A nivel de configuración del sistema, Linux ofrece mecanismos para limitar el impacto de un proceso que “se va de madre”. Por ejemplo, con ulimit puedes imponer límites de memoria a procesos lanzados por un determinado usuario, poniendo un techo al tamaño de su memoria virtual. Algo como ulimit -v <kilobytes> evitará que un único servicio consuma toda la RAM del host.

Para escenarios más avanzados, los cgroups (control groups) permiten aislar y restringir el consumo de recursos (CPU, memoria, I/O…) de grupos de procesos. Puedes crear un cgroup con un límite de memoria concreto y asignar a él un servicio, de forma que, si hay una fuga de memoria, el daño quede encapsulado en ese grupo y no afecte al sistema entero.

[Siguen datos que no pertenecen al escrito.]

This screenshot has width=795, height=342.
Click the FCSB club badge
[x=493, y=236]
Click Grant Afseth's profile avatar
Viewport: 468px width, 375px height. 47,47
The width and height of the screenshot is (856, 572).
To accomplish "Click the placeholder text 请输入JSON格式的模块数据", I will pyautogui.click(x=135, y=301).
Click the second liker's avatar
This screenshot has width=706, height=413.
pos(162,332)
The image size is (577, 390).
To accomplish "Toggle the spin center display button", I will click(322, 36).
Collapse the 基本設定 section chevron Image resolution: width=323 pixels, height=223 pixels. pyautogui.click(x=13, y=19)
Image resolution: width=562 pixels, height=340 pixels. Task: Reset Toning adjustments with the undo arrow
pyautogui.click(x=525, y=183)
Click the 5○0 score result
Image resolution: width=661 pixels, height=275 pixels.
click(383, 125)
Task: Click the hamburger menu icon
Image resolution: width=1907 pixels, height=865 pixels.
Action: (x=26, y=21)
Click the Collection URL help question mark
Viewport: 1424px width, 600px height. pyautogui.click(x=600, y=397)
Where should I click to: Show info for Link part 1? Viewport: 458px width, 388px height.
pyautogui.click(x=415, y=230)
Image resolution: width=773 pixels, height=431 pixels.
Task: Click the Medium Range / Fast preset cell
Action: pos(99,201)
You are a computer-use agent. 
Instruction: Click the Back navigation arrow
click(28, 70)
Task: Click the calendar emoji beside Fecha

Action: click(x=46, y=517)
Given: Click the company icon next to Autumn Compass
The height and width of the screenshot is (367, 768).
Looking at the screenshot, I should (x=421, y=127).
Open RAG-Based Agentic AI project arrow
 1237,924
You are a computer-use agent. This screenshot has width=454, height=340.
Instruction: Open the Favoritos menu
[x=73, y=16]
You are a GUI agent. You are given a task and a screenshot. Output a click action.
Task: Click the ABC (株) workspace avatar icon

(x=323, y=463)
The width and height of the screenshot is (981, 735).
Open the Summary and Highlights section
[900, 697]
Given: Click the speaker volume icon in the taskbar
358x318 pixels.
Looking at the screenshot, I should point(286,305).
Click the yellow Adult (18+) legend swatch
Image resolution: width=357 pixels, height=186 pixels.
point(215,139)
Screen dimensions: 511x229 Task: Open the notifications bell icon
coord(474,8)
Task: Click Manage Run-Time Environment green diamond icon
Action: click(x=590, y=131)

Por último, en el plano del desarrollo, la mejor defensa sigue siendo escribir código que gestione bien la memoria desde el principio. En C/C++ implica ser riguroso con cada malloc/new y su correspondiente free/delete, usar patrones RAII, smart pointers (como std::shared_ptr, std::unique_ptr) y evitar mantener referencias innecesarias. También puedes consultar un tutorial de Rust para alternativas con seguridad de memoria. En lenguajes con garbage collector (Java, C#, Go, Python, JavaScript, etc.) también es fácil provocar pseudo-fugas si mantienes referencias vivas a objetos que ya no necesitas.

Herramientas de análisis estático como cppcheck, SonarQube y similares ayudan a detectar patrones de código sospechosos durante el desarrollo. Si a esto le sumas revisiones de código cuidadosas, tests de unidad que verifiquen comportamiento bajo carga y ejecuciones periódicas de Valgrind u otros perfiladores en entornos de CI, las probabilidades de que una fuga seria llegue a producción se reducen muchísimo.

En definitiva, mantener a raya las fugas de memoria en Linux pasa por combinar monitorización continua, herramientas de diagnóstico potentes y buenas prácticas de programación. Con top, htop, /proc, pmap y smem puedes localizar procesos sospechosos; con memleax y gdb inspeccionas en caliente; con Valgrind, gperftools o Massif depuras y perfilas a fondo; y con pruebas de carga, límites de sistema y código bien escrito te adelantas a que el problema explote en el peor momento posible.